And I got the following message,

Error in stanc(file = file, model_code = model_code, model_name = model_name,  : 
  0

Semantic error in 'string', line 33, column 12 to column 32:

Ill-typed arguments supplied to function 'append_row'. Available signatures: 
(real, vector) => vector
(vector, real) => vector
(vector, vector) => vector
(row_vector, row_vector) => matrix
(row_vector, matrix) => matrix
(matrix, row_vector) => matrix
(matrix, matrix) => matrix
Instead supplied arguments of incompatible type: real[], vector[].

I think it means the following line and (probably next two lines) causing the error,

  coef_g <- append_row(b0g, b1g);

But I don’t see why this line doesn’t work since the append_row function allows combining real with vector. Any thoughts and input would be very much appreciate. I am trying to produce a generalized example.

Jun

As the error message suggests, the datatypes for b0g and b1g, i.e arrays are not accepted as valid datatypes for the append_row function. You will have to use a loop for the assignment of coef_g

You can also use the to_vector function here, so your arguments to append_row match.

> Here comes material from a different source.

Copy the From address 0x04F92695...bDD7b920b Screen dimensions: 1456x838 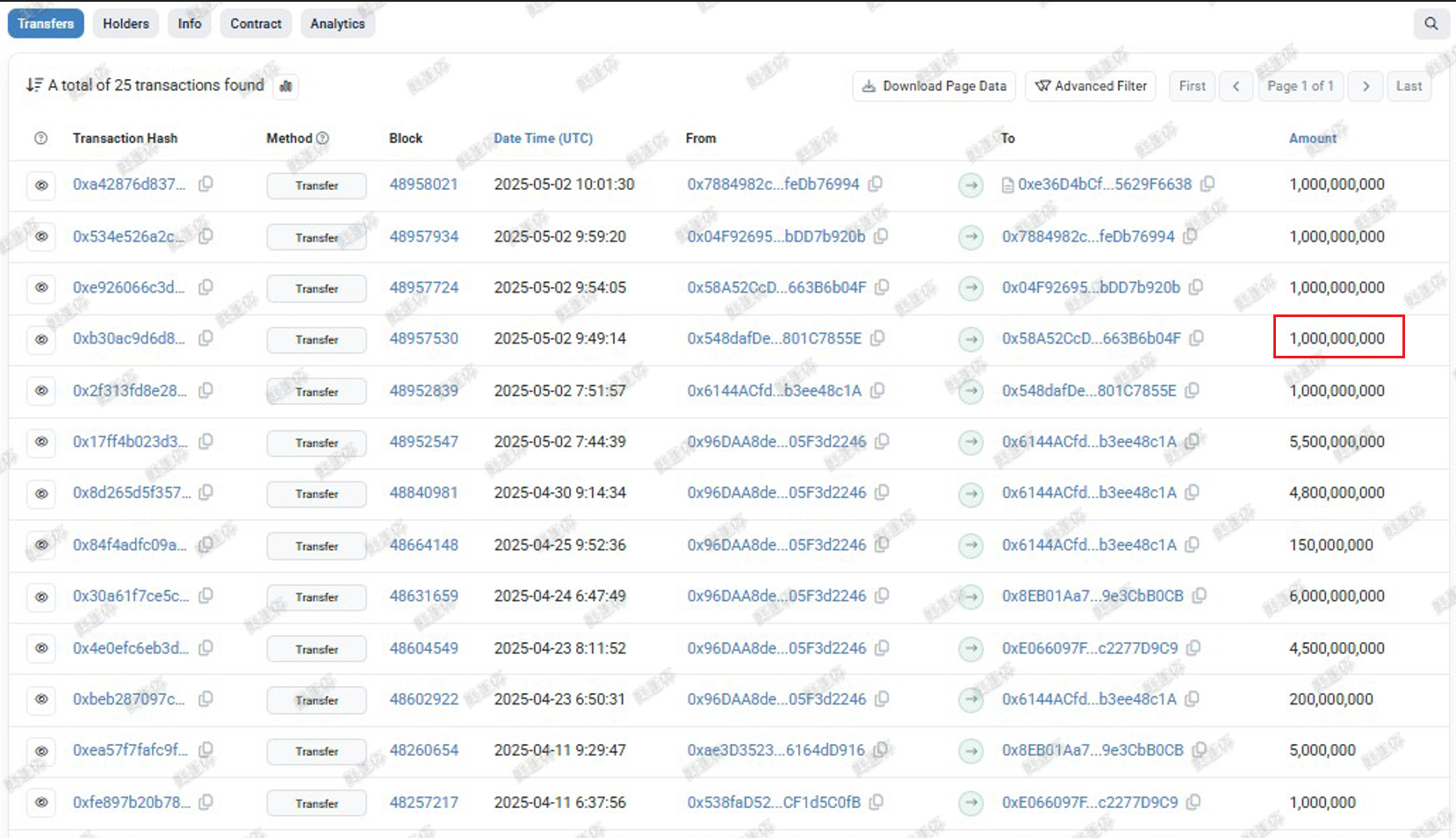pyautogui.click(x=881, y=236)
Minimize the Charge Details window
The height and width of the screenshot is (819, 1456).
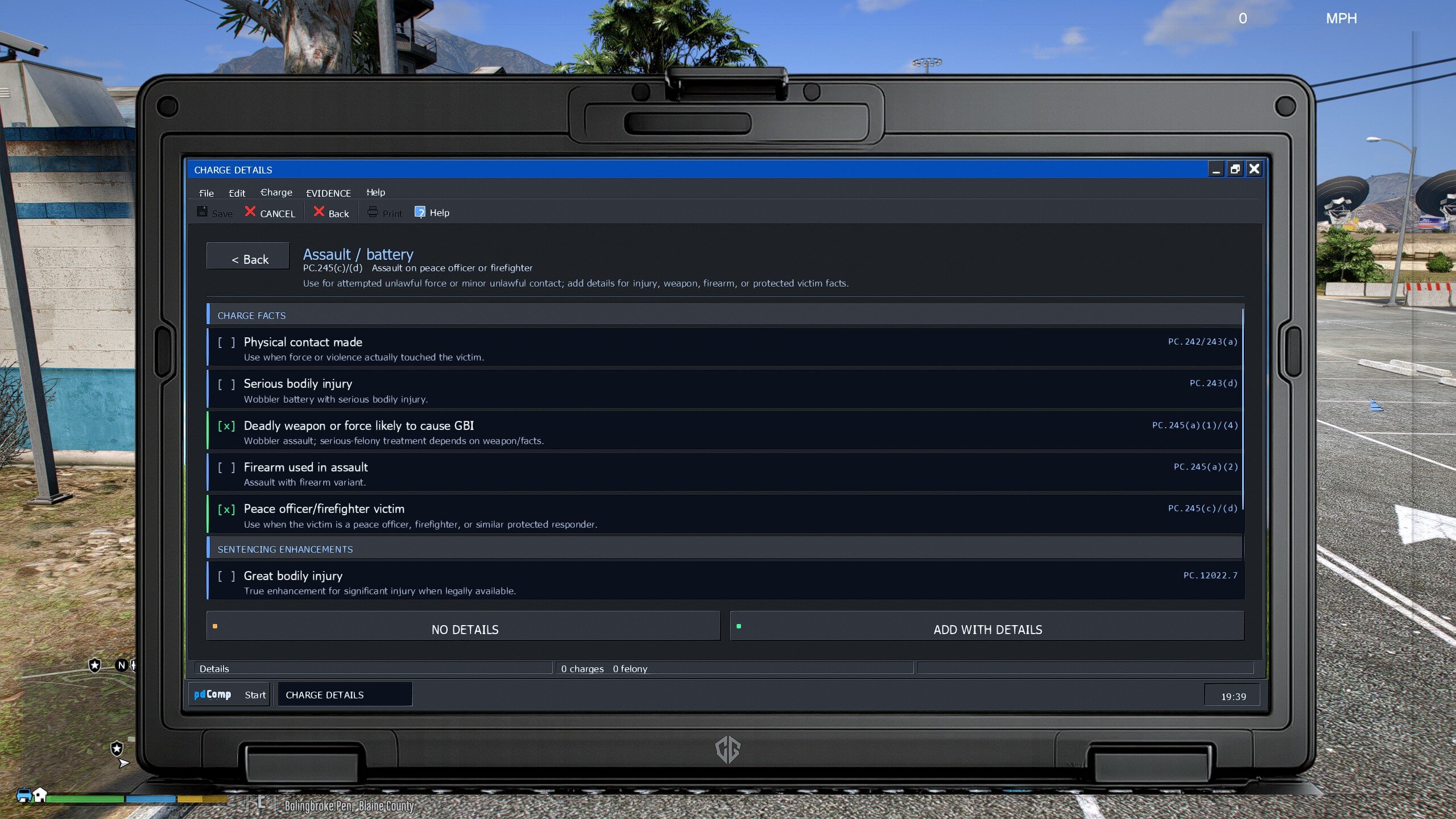tap(1216, 169)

Thank you both for your suggestions,

I tried

to_vector(coef_g) = append_row(b0g, b1g);

Then

coef_g = append_row(to_vector(b0g), to_vector(b1g));

But both failed. Probably I don’t spend enough time on the Stan user’s guide, but it’s puzzling to me, since coef_g is declared as a multidimensional vector. b_{0g} is of type real, and b_{1g} is of type vector. Also both can be viewed as arrays. I think I must’ve missed something here. I don’t quite get at how to set up the loop. Any pointer will be greatly appreciated.

Jun

What I am trying to do is to combine real b0g[G] and vector[b1N] b1g[G] to form a matrix with correlated intercept and slopes (that would involve a covariance matrix with LKJ prior, while leaving out (slopes in the)vector[b2N] b2g[G] matrix to have variances, but not the covariance. Any quick pointer would be much appreciated.

Jun

As I mentioned here

The line

Will have to change to a loop:

for (i in 1:G) {
  coef_g[i] = append_row(b0g[i], b1g[i]);
}

Stan does not handle matrix and array concatenation in the same manner. If you defined b0g as a vector and b1g as a matrix you would be able to just use append_row. Since you have arrays of mixed datatypes (i.e. an array of reals and an array of vectors) you can not perform this in a single line.

Dear Garren,

Thanks a lot. The codes ran through. I am checking the results and making sure the Stan codes are estimating what they are supposed to. Once I feel that I get solid results, I will post codes here and an annotated webpage to my website to share with the community. Always annotate :) I will plunge into it for the next few days. Thanks a lot to community members.

Jun

I just created a webpage for the two examples of Stan codes that we discussed previously:

  1. a two-level linear regression model, with a group-specific intercept and one/multiple group-specific predictors, with all the intercept and slopes are correlated.
  2. a two-level linear regression model, with three sets/types of parameters, one group-specific intercept, one set of group-specific predictors that are correlated with the intercept and amongst themselves, and another set of group-specific predictors (that vary across groups) that are not correlated with other parameters or amongst themselves.

My description of the models was cursorily done (but the Stan codes were carefully checked) and may have many rough edges. I will update these two pages as errors are discovered or reported over time, and I will post more difficult (for me) examples.

Thank you all very much for all your help!

Jun